Bids & Proposals are collaborative by their nature. That means getting 'buy-in' is vital for their success. This could be buy-in to a range of things (e.g. leadership, strategy, a price etc). The example in this blog comes from outside the world of Bids & Proposals. However, the principals are perfectly applicable to our entire organisations, as well as Bids & Proposals. A recent BBC documentary following South Yorkshire Police provided an excellent opportunity to see people grappling with the problem of buy-in! 

At Amplio, we specialise in Price to Win, which itself is a target that requires buy-in. When we undertake a Price to Win assignment there are three broad challenges:

  1. Getting the target correct so that if achieved, our customer wins the bid at the highest price possible
  2. Communicating the target Price to Win so that it can be peer reviewed and iteratively improved
  3. Getting buy-in so it gets acted upon and actually delivers value to the organisation

We teach all three of these skills on our 4-day advanced Price to Win training course. The case study presented by South Yorkshire Police is a spectacular example of people struggling with all three. It's rare we get to see these issues on film. The BBC’s Police under Pressure documentary provided recorded evidence of the difficulty navigating a bureaucracy. In the first clip, South Yorkshire Police are at risk of an intervention from Her Majesty's Inspectorate (HMI) due to their perceived under-performance.  Having set a an initial target and failed to achieve it; management decide to double the target. Yes, you read that correctly. That's like the reverse of doubling-up on a lost roulette bet. We’ll tackle these points in reverse order.

 

Getting Buy-In

 

 

It’s not relevant to this blog what the target is. This commentary regards the way it was set and whether it got buy-in. When your given reason for setting a target is: “What I wanted to do…was to demonstrate that, you know, we had ambition”  it’s not exactly a rallying cry people are likely to leap up out of their chairs for. As for the buy-in, these are quotes from people charged with implementing the target;

“We’re just trying to do our job, but it feels like the people above us have got unrealistic demands”

“If we’re trying our hardest now, where’s this other percent going to come from?”

“My sector target has been brought down from 6 burglaries a day to 4 burglaries a day…  Does that affect the way I’m working by having that change in target? I’m not sure it does.”

The last quote is the most damaging. If you change a target and people aren’t doing anything different as a result, it’s time wasting. Also we should consider that these are quotes from people willing to speak out on national television. In many organisations the worst resistance comes from people who won't even speak out in a private meeting. Passive resistance is harder to deal with than the people who tell you their concerns. 

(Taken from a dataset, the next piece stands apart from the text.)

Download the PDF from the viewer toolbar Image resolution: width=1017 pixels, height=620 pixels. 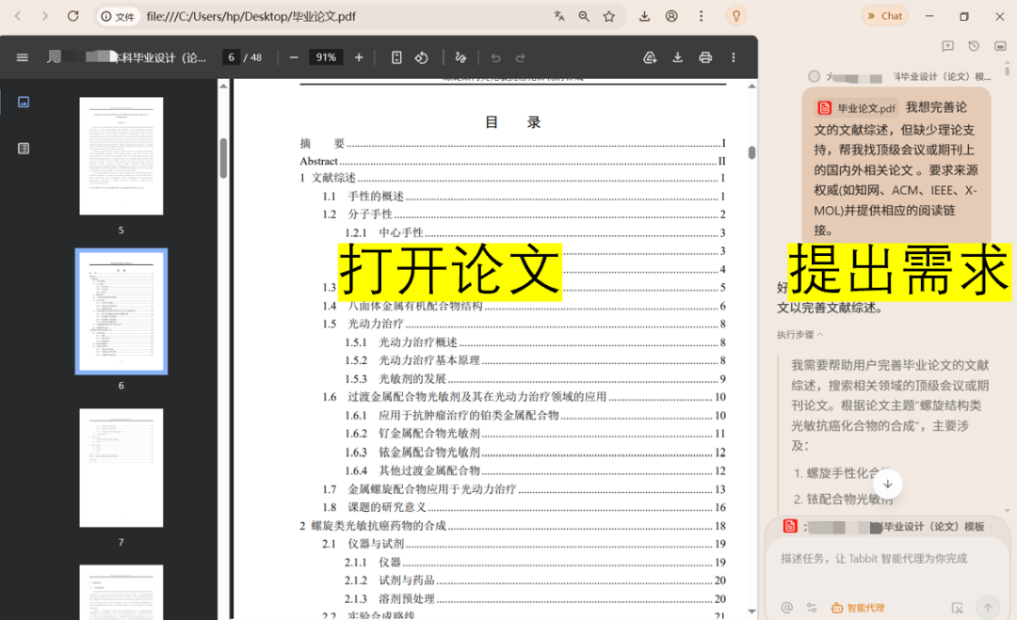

Fundamentally, you can’t ask a competent person to take the same amount of resources, apply them in the same way and get a new result. Ironically, there’s probably a lot that could done to improve productivity in the Police. A book called ‘Wasting Police Time’ lays out many examples of Police inefficiency. PC David Copperfield (pseudo name) writes:

“I ended up with a stack of handwritten forms about half an inch thick, all of which I pinned together and handed to a supervisor for checking before they were sent off to the CPS”.

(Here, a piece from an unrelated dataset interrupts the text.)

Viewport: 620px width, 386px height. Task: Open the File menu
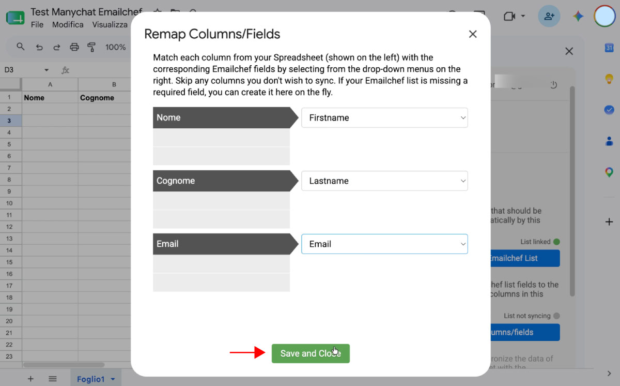tap(37, 24)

Handwritten forms! You can’t demand efficiency from people using biblical forms of communication. The simple fact is good target setting comes with some degree of help. If the target was accompanied by some new ways of working or new technology then it’s possible.

 

Communicating the Target

 

One of the skills we teach on our advanced Price to Win training course is recognising, and dealing with, good and bad objections. In simple terms, ‘good objections’ are logical, well-intentioned challenges that you should listen carefully to.Price to Win involves more assumptions than the human brain can hold in its short-term memory. Good objections may well be guiding you to a bad assumption that you should fix and doing so will improve your accuracy.  Bad objections are pretty much the opposite. Likewise, an analyst can give good and bad responses to objections. Good responses lay out the logic and information that led to your conclusion. This allows people to help, by giving you new information or a better interpretation. This clip shows exactly what not to do. The Head of HR has listened to the people he represents (those people with no buy-in from the first clip). He does his job and challenges the targets:

Head of HR: “it just seems an unrealistic target, that were never going to achieve”

Response 1: “I absolutely agree with you, that, you know, really challenging, you know, bordering on unrealistic targets, but that’s the message that they are giving us”

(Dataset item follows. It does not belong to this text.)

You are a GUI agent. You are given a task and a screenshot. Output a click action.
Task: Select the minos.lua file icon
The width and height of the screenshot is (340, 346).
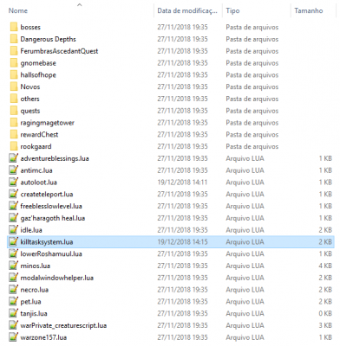click(13, 266)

Response 2: “whether we like it or not, we are where we are, and those are the targets that we need to achieve if we are going to come off the radar and the intervention that’s looking, looming ahead, so those are the targets that we have to achieve”

To paraphrase that circular logic; 'we have to achieve the targets because we have to achieve the targets'. Any analyst that ever stands up and says ‘that’s the Price to Win because that’s the Price to Win’ was not trained by us. You don’t need to be an expert in body language, distancing language or cognizant dissonance to see what’s going on here.

 

Getting the Target Correct

Some things are difficult to forecast and crime is one of them. For example, looking at the USA murder rate per 100,000 between 1960 – 2010, there are some massive swings. There’s no real consensus on why the murder rate doubled between the mid-60’s to mid-70’s. Nor is there any real consensus on why it halved in the 90’s. There are lots of theories. The UK has its own share of swings too. It follows a similar curve as the USA, but starting from 1980.

  

USA Crime Stats 1960-2010

Source: http://www.citylab.com/politics/2012/12/6-timelines-explain-americas-persistent-gun-culture/4181/

The theoretical explanations include gun control laws, legalised abortion, crack cocaine and zero-tolerance policing. There are lobbyists on each side of all those issues so finding an objective view-point is tough. The real answer problem lies in the best bits of each, plus some other factors that aren't as popular to write-about. So in summary, there's no consensus on why the past happened. Unsurprisingly then, there's even less consensus on what the future should look like. Therefore, we should really question how HMI (who set South Yorkshire Police’s targets) are really measuring them. The only real test would be to determine the amount of crime there would be in South Yorkshire, if everything about their performance was average. Then compare the actual performance to that.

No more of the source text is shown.